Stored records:
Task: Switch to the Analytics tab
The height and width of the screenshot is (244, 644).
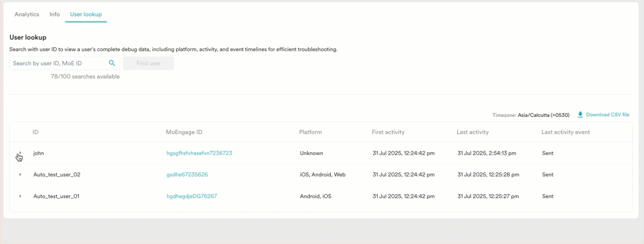Action: click(27, 14)
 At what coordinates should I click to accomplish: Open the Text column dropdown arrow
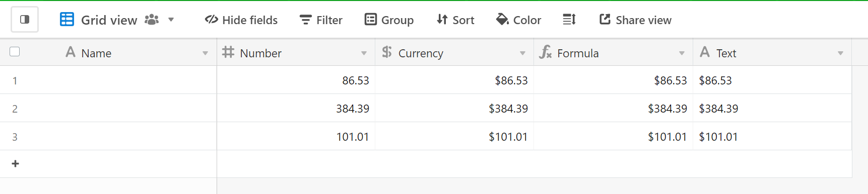coord(840,53)
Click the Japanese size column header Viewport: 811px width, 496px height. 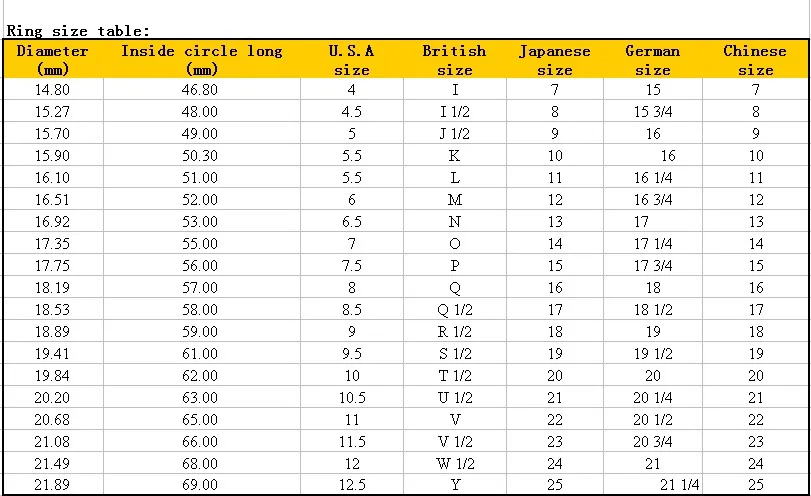[x=554, y=59]
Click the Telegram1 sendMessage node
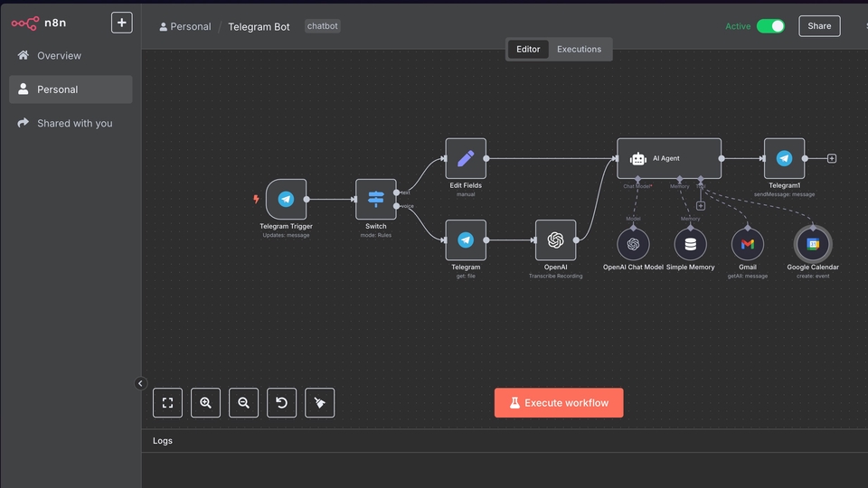Viewport: 868px width, 488px height. coord(784,158)
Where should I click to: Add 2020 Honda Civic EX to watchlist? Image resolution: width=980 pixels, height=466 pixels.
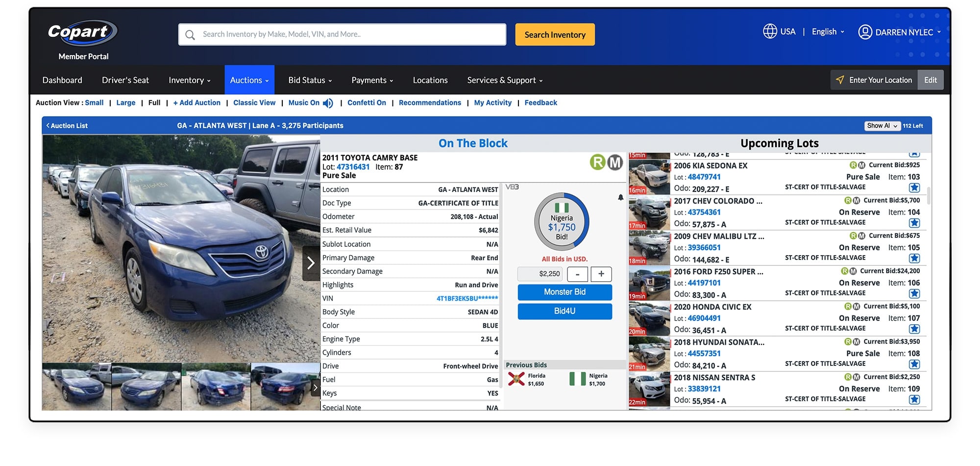click(914, 329)
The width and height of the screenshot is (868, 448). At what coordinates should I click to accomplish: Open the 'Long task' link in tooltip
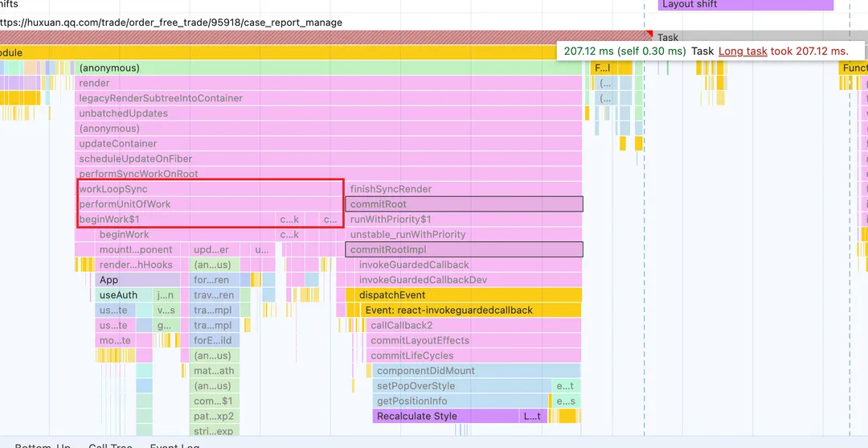click(x=743, y=51)
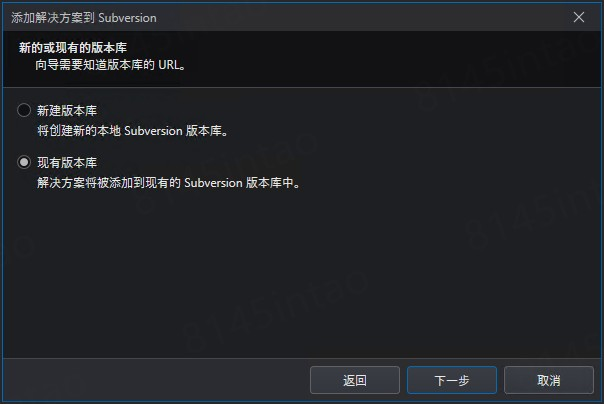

Assignment: From the line that contains "The width and" through the last line of the entries, transcribe every line exactly, leaving out the pictures.

Output for this task:
The width and height of the screenshot is (868, 448). At what coordinates should I click to accomplish: Open the 'Long task' link in tooltip
click(x=743, y=51)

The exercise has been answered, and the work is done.